En tous cas, il n’y a guère que pour la force
de la cavalerie et l’espèce d’artillerie qu’on puisse être plus ou moins fondé
à soutenir qu’il doive y avoir une modification suivant qu’on embrasse le
système du maintien de toutes les forteresses ou le système de la démolition de
quelques-unes d’entre elles. En ce qui concerne la cavalerie, s’il faut adopter
le système du maintien de toutes les forteresses, c’est alors qu’il en faudra
le moins. Eh bien, dans cette hypothèse, supposons que nous n’eussions en
campagne qu’un corps d’armée de 45,000 hommes, le rapport de la cavalerie à
l’infanterie sera de 1/16. Evidemment cette proportion n’est pas trop élevée,
car les auteurs militaires s’accordent à dire que le rapport de la cavalerie à l’infanterie
peut-être de 1/4 ou 1/8 et qu’il doit varier d’après la constitution
topologique du pays. Or, vous ne l’ignorez pas, messieurs, il n’y a pas de pays
plus ouvert et moins défendu par des barrières naturelles que
Ce rapport de 1/16 de l’infanterie pour notre
cavalerie me paraît un terme moyen, qui peut satisfaire à la fois aux deux
suppositions, soit du maintien de toutes les forteresses, soit de la
suppression de quelques-unes d’entre elles.

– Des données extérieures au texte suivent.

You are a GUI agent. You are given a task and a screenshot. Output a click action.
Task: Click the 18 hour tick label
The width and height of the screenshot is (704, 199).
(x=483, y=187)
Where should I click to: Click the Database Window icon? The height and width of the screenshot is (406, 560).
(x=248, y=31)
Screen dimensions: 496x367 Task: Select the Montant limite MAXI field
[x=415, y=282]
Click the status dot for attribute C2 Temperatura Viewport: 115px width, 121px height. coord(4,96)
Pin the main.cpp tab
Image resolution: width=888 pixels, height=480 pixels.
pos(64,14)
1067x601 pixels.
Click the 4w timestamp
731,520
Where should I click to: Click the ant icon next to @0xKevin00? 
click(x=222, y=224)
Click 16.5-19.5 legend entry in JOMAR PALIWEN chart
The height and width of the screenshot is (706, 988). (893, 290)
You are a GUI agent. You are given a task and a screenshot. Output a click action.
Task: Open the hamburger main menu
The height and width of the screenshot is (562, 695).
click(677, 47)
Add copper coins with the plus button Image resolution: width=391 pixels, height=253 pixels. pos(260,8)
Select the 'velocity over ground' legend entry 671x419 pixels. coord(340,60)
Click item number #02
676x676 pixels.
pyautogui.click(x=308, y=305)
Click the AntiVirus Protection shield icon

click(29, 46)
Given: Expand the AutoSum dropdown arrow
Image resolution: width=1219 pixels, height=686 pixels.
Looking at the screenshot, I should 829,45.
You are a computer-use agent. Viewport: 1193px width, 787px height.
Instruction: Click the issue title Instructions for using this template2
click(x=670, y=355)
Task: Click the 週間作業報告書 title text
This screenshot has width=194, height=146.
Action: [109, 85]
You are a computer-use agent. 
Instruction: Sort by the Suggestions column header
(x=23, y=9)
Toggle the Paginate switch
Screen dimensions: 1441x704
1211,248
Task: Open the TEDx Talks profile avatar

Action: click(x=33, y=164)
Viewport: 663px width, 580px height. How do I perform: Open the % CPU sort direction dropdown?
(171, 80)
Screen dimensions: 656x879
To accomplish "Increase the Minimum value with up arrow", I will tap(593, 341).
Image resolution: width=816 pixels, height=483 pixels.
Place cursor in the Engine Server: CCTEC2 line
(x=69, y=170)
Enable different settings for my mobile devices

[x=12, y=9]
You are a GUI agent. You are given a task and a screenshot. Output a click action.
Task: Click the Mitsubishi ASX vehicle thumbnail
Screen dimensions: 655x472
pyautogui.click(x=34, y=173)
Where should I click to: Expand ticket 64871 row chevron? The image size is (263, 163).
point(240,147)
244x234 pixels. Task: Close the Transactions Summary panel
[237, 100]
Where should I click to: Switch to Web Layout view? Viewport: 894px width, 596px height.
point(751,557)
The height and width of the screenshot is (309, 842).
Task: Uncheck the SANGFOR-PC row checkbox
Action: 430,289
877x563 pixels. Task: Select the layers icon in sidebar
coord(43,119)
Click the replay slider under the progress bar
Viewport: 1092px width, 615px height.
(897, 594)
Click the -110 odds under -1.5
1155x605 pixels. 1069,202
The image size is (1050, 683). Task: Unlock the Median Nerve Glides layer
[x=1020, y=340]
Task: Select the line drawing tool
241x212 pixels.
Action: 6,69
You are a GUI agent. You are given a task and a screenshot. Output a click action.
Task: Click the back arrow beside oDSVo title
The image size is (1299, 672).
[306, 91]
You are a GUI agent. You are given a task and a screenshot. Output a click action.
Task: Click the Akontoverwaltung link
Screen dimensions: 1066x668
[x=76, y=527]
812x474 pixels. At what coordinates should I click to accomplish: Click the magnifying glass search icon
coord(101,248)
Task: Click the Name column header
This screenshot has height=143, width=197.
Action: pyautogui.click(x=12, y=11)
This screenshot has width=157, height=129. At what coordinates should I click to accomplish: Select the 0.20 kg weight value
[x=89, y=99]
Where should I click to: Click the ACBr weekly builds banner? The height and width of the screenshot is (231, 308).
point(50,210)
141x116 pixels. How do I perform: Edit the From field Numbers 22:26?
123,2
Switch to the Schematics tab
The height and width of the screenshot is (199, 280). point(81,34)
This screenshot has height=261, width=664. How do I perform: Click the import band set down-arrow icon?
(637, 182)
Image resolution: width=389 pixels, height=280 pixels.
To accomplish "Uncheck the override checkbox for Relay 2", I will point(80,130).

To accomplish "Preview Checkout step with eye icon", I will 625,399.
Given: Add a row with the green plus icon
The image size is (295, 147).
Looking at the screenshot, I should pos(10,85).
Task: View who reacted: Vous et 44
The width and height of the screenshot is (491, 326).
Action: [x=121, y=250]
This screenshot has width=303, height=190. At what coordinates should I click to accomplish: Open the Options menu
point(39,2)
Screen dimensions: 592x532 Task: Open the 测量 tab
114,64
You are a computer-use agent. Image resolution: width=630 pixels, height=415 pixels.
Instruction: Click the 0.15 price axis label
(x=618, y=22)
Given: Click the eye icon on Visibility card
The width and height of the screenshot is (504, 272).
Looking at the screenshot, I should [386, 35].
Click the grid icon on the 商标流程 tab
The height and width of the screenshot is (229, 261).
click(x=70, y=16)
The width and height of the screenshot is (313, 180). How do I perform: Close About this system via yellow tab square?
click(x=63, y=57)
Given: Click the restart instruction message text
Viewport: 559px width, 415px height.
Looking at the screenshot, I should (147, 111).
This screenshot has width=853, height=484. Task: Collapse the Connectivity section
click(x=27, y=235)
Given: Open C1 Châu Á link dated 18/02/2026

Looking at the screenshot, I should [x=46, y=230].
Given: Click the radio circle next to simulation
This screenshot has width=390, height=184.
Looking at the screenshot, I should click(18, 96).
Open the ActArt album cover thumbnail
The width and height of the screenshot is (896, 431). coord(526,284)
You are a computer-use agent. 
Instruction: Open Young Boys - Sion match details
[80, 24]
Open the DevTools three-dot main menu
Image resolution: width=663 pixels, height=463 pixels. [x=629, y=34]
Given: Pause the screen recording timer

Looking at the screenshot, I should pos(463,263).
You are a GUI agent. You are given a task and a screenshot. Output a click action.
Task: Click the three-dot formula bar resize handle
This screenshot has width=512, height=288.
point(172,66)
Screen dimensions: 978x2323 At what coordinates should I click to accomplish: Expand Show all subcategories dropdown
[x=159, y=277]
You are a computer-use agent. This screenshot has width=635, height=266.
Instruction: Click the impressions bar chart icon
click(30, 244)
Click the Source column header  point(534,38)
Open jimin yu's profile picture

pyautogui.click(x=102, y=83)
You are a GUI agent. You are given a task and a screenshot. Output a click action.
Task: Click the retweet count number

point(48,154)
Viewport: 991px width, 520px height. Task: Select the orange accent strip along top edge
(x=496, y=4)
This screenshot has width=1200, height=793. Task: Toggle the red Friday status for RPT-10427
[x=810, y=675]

En ce qui concerne l’artillerie, si l’on
maintient toutes les places fortes, il faudra plus d’artillerie de siège ;
si l’on adopte le système de la démolition de quelques-unes d’entre elles, il
faudra plus d’artillerie de campagne. Messieurs, je vous le ferai encore remarquer,
les troupes de l’artillerie sont indistinctement dressées au service des
bouches à feu de siège, et au service des bouches à feu de campagne, et les
batteries de campagne ne diffèrent guère des batteries de siège que lorsqu’on
les mobilise, en leur donnant des conducteurs et des chevaux.
En France, il n’y a même plus de batteries de siège, et tous les régiments ne sont composés que de batteries montées et de batteries à cheval. D’après notre organisation actuelle, nos batteries de campagne n’ayant sur le pied de guerre qu’un très-petit nombre de chevaux, si la guerre éclatait, on pourrait avec la même facilité, sans qu’il en coûte plus au pays, soit en employer un certain nombre à la défense des places fortes, soit les mobiliser toutes, si le corps d’armée destiné à tenir la campagne était assez nombreux pour l’exiger.
Il me paraît donc, messieurs, que nous pouvons
passer à la discussion du projet de loi sur l‘organisation de l’armée ;
car, je le répète, je ne crois pas que l’exécution du traité dont on a parlé
(et elle doit avoir lieu) soit appelée à modifier beaucoup l’organisation de
l’armée telle qu’elle se trouve constituée actuellement et que la section centrale vous propose de l’adopter.
Je m’oppose en conséquence à la motion d’ajournement. Il est indispensable,
messieurs, autant dans l’intérêt du pays que dans celui de l’armée, qui mérite
toute notre bienveillance et qui attend avec une légitime impatience qu’il soit
statué sur son sort, qu’une loi soit faite dans cette section. Le sénat partage
cette opinion qu’il a manifestée à plusieurs reprises. La question militaire ne
peut toujours rester pendante, les inquiétudes qu’elle fait naître démoralisent
l’armée et ne peuvent être que funestes au pays. Je demande donc formellement
que l’on passe à la discussion de la loi sur l’organisation de l’armée et
j’espère qu’une loi conciliant à la fois les intérêts du pays et ceux de
l’armée obtiendra enfin une majorité que j’appelle de tous mes voeux.
- La proposition de M. Castiau est mise aux
voix ; elle n’est pas adoptée.
La séance est levée à 4 heures et demie.